Call for the project "garbage-free seas" - [reprap.org]

Thanks Viktor, that's interesting. I tried a hexagonal grid with black edges and coloured centre spots first, but squares turned out to be much more efficient for line detection. I imagine dots would be good too, but there are lot more data points available from solid lines.

I see that you have tried "microstepping" stepper motors for fine positioning, would you recommend that method?

I was considering using muscle wire for fine movement.

[en.wikipedia.org]

Or else a system of levers and cheap mini-servos.

I have a $50 USB microscope which should provide better than 1um accuracy if I can print the grid small enough. Perhaps a 35mm film negative from a photograph of an A4 print.

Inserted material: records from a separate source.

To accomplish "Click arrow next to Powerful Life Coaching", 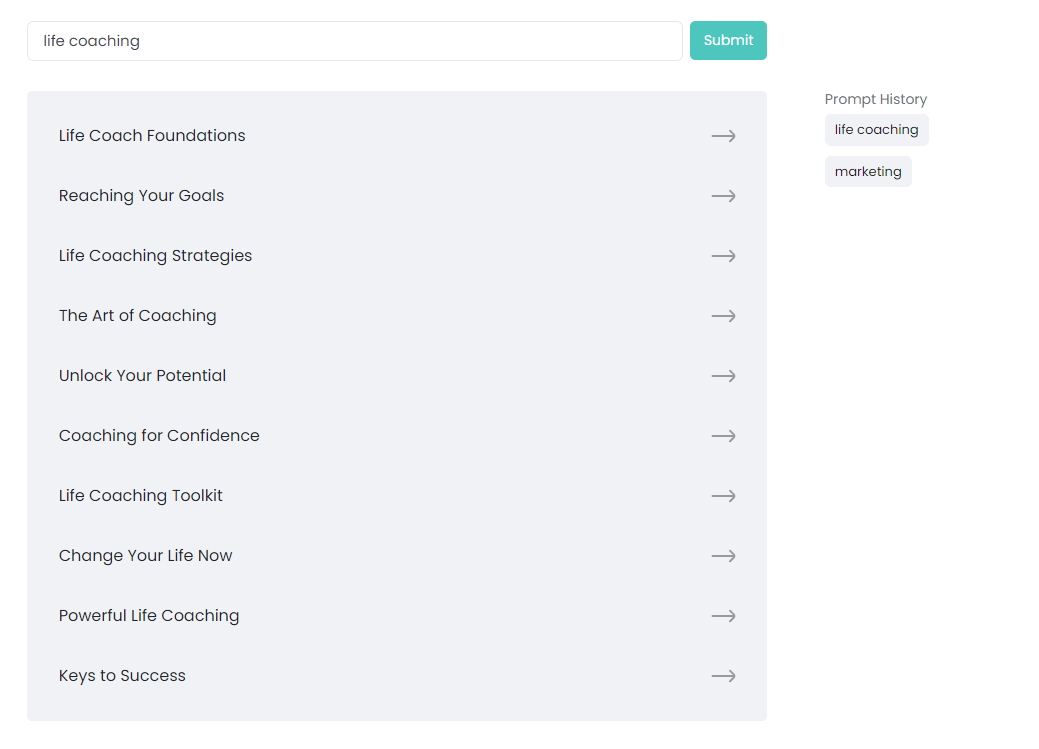I will click(723, 616).
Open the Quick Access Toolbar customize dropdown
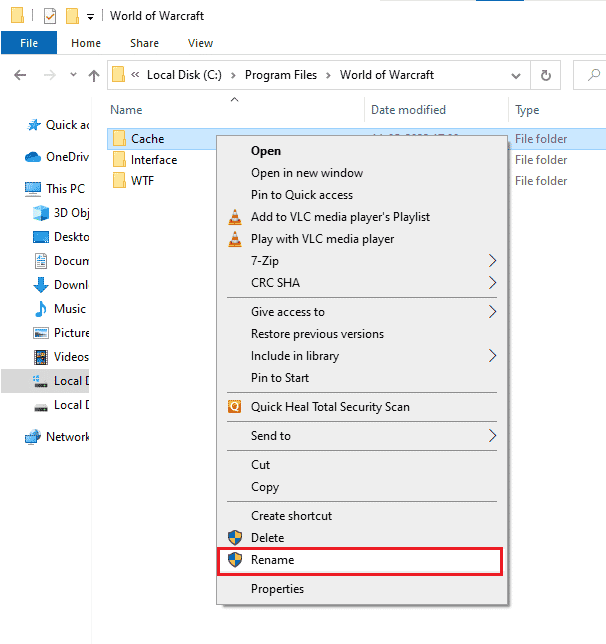 click(91, 17)
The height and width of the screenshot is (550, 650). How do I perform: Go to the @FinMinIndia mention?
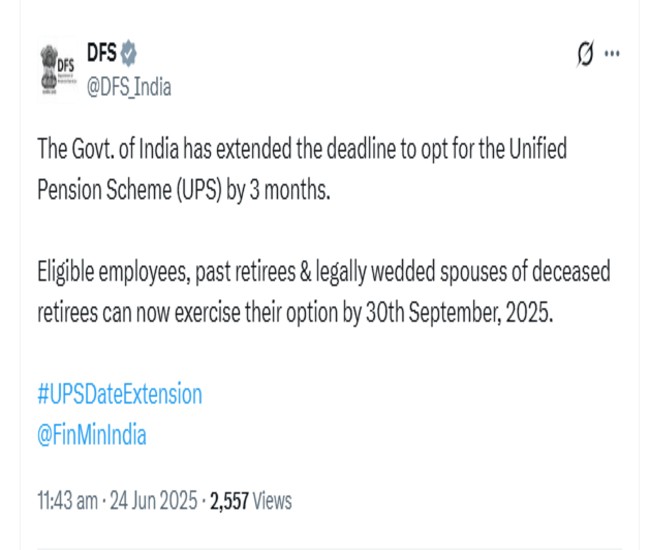[91, 436]
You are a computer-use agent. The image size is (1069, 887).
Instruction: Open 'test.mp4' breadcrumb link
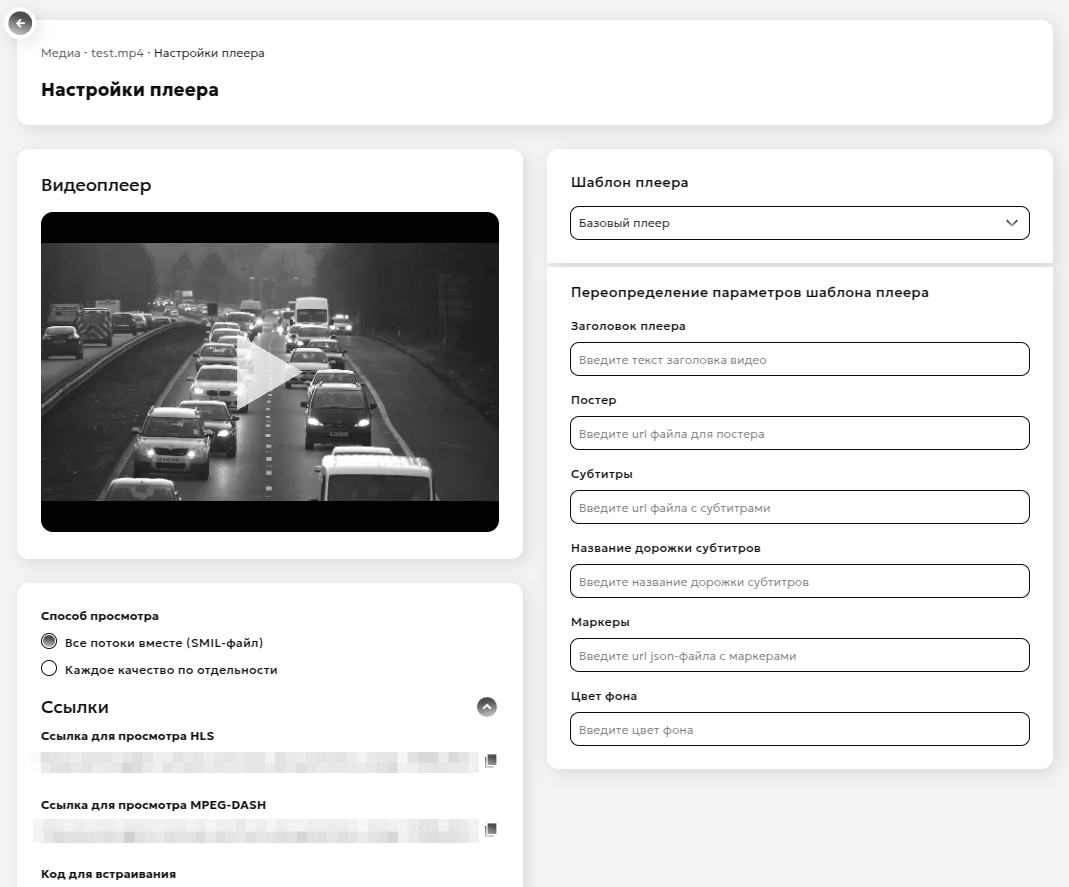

... 'muscle wire' has some drawbacks, as the movement isn't linear, depends highly on the ambient temperature and you need a driver with high current resolution (I've mostly used DAC's with 16bits) to provide smooth positioning.

Better use high resolution motors or gear-boxes.

I have different prezision drives - stepper motors with 51200 steps per rev., geared backlashfree micro-motors and PZT-drives with some ten Millimeters (to 'endless') moving distances and sub-micron (down to sub-nanometer) resoluition.

One of the next projects could be the 'automotivation' of this code-plates with two wheels atached to the sides, so the base can move and rotate freely above a camera to adjust the position and orientation of the mounted parts.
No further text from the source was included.